======== SOURCE INFORMATION ========
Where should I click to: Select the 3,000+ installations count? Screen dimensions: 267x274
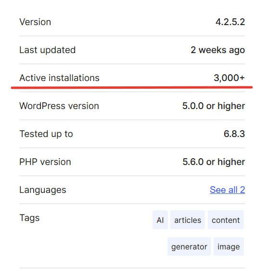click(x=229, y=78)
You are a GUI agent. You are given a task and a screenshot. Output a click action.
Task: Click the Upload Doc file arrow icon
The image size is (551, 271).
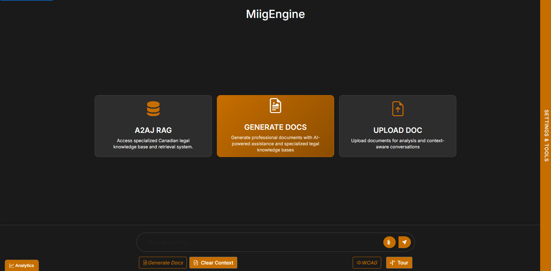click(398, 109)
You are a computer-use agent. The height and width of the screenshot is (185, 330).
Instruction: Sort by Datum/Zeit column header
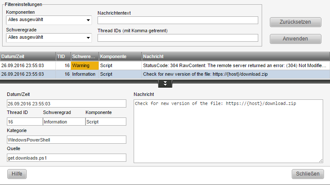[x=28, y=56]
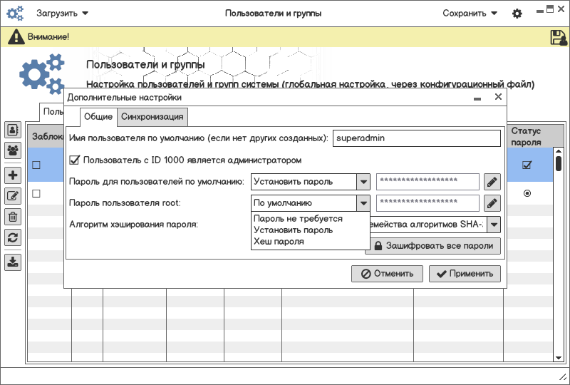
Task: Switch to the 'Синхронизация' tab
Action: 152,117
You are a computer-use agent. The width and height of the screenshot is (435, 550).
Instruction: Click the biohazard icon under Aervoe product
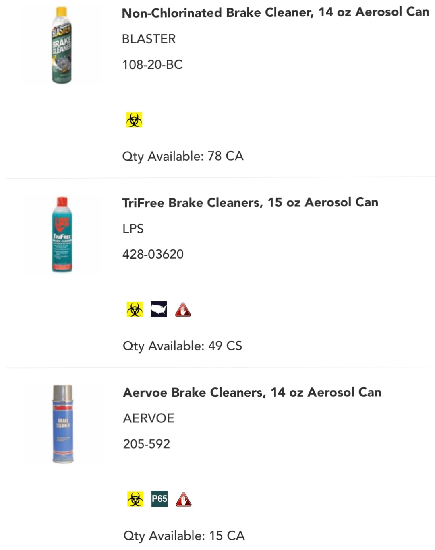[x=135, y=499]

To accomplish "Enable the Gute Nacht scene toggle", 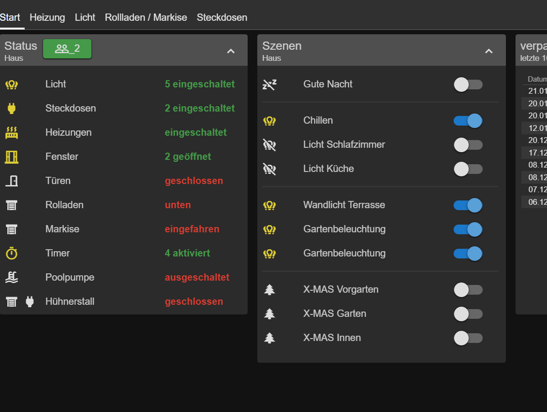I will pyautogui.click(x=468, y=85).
========
▶ WHAT YOU SHOULD DO
Lines of the data above that include the string "width" must each be copied.

▶ REPLY TO THE EXERCISE
You are a computer-use agent. The height and width of the screenshot is (185, 330).
You are a computer-use agent. The width and height of the screenshot is (435, 550).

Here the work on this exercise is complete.